-- Assignment --
Please give the number of lines in the records below that include "agent", with no other output.

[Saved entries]
- - -

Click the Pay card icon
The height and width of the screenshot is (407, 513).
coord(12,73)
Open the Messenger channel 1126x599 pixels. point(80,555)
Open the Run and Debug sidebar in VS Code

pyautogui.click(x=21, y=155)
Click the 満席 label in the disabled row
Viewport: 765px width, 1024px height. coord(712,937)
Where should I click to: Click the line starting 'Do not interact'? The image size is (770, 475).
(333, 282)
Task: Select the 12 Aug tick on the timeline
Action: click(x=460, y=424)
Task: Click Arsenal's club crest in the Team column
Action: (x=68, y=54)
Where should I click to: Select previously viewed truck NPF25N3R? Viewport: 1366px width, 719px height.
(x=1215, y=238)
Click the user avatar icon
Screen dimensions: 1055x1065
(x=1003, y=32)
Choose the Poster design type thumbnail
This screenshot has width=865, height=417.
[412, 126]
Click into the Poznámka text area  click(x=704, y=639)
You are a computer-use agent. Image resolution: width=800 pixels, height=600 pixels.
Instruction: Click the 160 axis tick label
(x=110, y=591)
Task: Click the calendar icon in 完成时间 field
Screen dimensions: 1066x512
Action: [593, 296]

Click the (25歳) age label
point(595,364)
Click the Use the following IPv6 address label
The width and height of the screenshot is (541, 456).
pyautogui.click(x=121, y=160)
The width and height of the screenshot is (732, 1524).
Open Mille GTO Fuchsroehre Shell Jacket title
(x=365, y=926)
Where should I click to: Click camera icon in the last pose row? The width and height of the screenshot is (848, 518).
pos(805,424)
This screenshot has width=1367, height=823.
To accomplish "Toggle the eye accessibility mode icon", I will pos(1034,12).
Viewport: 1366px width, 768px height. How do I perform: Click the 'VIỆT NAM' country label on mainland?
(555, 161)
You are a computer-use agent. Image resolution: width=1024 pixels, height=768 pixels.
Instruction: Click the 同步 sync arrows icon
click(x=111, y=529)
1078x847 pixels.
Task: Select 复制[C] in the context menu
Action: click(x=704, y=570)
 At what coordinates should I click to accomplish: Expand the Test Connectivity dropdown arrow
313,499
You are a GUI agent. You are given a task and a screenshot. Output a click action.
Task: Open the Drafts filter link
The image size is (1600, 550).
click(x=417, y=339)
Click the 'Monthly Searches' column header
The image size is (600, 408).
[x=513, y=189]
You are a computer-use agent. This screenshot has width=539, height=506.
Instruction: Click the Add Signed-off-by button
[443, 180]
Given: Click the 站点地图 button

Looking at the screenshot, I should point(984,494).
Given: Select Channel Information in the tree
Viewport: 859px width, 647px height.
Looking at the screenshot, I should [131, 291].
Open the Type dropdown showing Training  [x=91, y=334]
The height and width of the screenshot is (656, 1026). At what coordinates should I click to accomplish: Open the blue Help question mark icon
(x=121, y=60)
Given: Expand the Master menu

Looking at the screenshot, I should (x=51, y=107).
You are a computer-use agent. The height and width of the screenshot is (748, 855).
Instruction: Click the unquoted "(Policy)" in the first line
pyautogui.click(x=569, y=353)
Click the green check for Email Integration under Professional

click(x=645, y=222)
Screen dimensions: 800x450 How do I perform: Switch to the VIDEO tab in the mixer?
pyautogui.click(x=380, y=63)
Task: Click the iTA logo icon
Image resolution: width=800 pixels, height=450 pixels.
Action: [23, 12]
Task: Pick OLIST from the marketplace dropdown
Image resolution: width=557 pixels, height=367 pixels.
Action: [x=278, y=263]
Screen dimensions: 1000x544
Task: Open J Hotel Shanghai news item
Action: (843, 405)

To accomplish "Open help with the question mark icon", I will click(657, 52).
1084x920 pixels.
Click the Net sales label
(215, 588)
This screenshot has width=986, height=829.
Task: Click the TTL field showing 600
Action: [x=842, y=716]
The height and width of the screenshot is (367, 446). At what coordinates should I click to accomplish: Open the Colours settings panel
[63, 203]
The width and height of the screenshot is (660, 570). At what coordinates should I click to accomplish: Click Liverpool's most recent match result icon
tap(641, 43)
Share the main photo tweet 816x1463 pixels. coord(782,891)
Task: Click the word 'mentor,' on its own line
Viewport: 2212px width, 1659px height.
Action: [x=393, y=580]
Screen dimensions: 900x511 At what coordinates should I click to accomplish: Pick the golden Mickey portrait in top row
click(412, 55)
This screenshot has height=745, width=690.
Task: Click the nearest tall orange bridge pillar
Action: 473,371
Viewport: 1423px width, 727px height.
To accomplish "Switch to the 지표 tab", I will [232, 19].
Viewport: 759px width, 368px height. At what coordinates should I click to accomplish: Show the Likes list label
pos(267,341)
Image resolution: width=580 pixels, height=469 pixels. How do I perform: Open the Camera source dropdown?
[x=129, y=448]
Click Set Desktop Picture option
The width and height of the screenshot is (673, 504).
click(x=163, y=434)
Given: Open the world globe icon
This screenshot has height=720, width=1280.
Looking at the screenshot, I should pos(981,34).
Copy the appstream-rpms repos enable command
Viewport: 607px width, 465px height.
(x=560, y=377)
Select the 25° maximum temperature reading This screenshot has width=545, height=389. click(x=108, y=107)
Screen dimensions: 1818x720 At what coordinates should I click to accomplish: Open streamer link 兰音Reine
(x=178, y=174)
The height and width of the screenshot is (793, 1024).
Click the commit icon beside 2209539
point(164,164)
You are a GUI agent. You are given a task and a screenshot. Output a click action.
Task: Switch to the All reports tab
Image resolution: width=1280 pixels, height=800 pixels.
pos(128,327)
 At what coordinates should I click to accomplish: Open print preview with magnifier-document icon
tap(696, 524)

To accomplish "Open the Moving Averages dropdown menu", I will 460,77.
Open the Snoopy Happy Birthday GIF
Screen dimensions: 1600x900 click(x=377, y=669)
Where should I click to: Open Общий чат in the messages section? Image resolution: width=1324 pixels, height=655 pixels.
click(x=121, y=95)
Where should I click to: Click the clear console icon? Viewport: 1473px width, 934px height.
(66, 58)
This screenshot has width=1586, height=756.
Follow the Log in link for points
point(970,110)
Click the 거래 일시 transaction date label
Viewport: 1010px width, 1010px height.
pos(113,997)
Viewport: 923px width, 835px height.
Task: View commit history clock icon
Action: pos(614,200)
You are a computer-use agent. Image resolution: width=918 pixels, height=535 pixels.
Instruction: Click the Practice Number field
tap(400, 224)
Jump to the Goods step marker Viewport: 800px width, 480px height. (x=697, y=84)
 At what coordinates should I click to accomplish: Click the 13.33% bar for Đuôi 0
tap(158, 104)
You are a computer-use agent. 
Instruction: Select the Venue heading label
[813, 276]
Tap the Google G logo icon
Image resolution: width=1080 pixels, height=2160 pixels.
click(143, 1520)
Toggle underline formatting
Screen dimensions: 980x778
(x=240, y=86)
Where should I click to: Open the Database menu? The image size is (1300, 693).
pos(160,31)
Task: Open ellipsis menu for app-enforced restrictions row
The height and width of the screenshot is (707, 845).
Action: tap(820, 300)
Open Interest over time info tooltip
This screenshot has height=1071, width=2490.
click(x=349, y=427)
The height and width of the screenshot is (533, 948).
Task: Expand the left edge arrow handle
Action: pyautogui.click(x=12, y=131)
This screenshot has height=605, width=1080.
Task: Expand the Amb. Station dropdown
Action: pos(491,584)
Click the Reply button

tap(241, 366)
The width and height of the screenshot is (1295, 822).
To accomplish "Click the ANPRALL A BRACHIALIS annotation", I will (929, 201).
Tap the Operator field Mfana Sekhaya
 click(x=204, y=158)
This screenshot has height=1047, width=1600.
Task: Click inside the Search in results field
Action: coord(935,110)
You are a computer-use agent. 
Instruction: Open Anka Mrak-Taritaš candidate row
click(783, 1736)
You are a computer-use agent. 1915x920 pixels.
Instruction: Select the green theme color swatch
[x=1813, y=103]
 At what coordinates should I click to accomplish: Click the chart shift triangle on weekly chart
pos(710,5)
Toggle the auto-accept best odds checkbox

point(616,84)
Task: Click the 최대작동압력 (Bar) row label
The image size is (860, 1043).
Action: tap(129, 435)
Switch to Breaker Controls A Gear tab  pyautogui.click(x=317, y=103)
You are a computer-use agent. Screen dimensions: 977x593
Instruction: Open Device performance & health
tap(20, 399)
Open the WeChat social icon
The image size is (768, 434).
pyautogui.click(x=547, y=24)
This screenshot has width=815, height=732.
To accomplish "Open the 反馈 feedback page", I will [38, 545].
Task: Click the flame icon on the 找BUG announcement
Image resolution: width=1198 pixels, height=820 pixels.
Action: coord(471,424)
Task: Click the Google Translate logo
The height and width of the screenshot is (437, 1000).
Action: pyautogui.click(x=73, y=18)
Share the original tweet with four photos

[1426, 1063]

- - -

-- Response below --
11